The policy was introduced by the Minister of Justice and Constitutional Development in terms of s158(2) of the Insolvency Act, No 24 of 1936 (Act), which empowers the Minister to determine a policy for the appointment of a trustee by the Master of the High Court in order to promote consistency, fairness, transparency and the achievement of equality for previously disadvantaged by unfair discrimination.

The policy gave the Master the power to appoint an insolvency practitioner regarded as a ‘previously disadvantaged individual’ (as defined in the policy) to act as a co-trustee alongside an experienced practitioner so that he or she could learn from the experienced trustee how properly to administer an estate, in order to gain sufficient experience in the industry. The Master, in accordance with the policy, created a panel of insolvency practitioners divided into various categories based on, among other things, race, gender and seniority. The policy also set out a formula in terms of which the Master must appoint insolvency practitioners across the various categories, and the Master had no power to depart from this save for circumstances where the Master decides that an estate was a complex estate.

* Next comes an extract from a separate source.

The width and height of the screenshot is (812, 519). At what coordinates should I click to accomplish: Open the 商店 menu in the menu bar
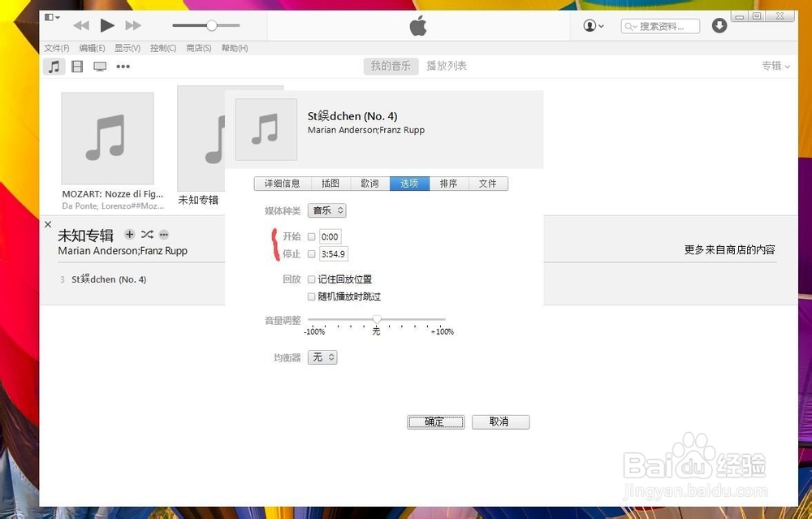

The policy was challenged on four bases. These were that:

(a)   it infringed the right to equality provided for in s9 of the Constitution;

(b)   it unlawfully fettered the discretion of the Master;

(c)   it was ultra vires the Act; and

(d)  it was irrational.

Case law on remedial action aimed at redressing past discrimination

In the landmark Constitutional judgment in Minister of Finance & another v Van Heerden 2004 (6) SA 121 (CC), Moseneke ACJ stated that when dealing with remedial measures, it is not sufficient that they may work to the benefit of the previously disadvantaged. They must not be arbitrary, capricious or display naked preference. If they do, they can hardly be said to achieve the constitutionally authorised end. One form of arbitrariness, caprice or naked preference, Moseneke J stated, is the implementation of a quota system, or one so rigid as to be substantially indistinguishable from a quota.

Irrationality of the policy

In so far as the policy aimed to transform and make the insolvency industry accessible to previously disadvantaged individuals, the High Court in the case under consideration stated that the policy needed to do more than increase the numbers. The court took issue with what it found to be a mechanical application of the policy which failed to appreciate and provide any scope allowing the Master to take into account the skills, knowledge, expertise and experience of the practitioner when appointing a trustee.

The SCA, in agreement with the High Court, noted that remedial action intended to redress past discrimination must operate in a progressive manner assisting those who, in the past, were deprived, in one way or another, of opportunity to practice in the insolvency profession. The SCA further stated that the policy prescribes a strict allocation of appointments in accordance with race and gender, and was entirely arbitrary and capricious with no saving discretion.

Where to from here?

This judgment will intensify discussions on the efficiencies and shortcomings of certain affirmative action policies, particularly because practitioners regarded as ‘previously disadvantaged’ remain few and underrepresented in the insolvency industry and other related sectors. Although there is a need to implement policies aimed at redressing the imbalances of the past, policy-makers should find ways to ensure that there is a correlation between the individual’s skill set and the requirements for the role, and the scope for the transfer of skills, within the system provided for by legislation.

As can be seen from the judgment, such policies should provide clear deliverable timelines or targets to determine whether they are likely to achieve the intended objectives within a clearly defined period. Policy makers should look beyond increasing the numbers.

The Minister and the Chief Master have applied for leave to appeal the SCA judgment to the Constitutional Court.
The revelations to be brought about by the appeal and the ultimate decision by the Constitutional Court will soon become known.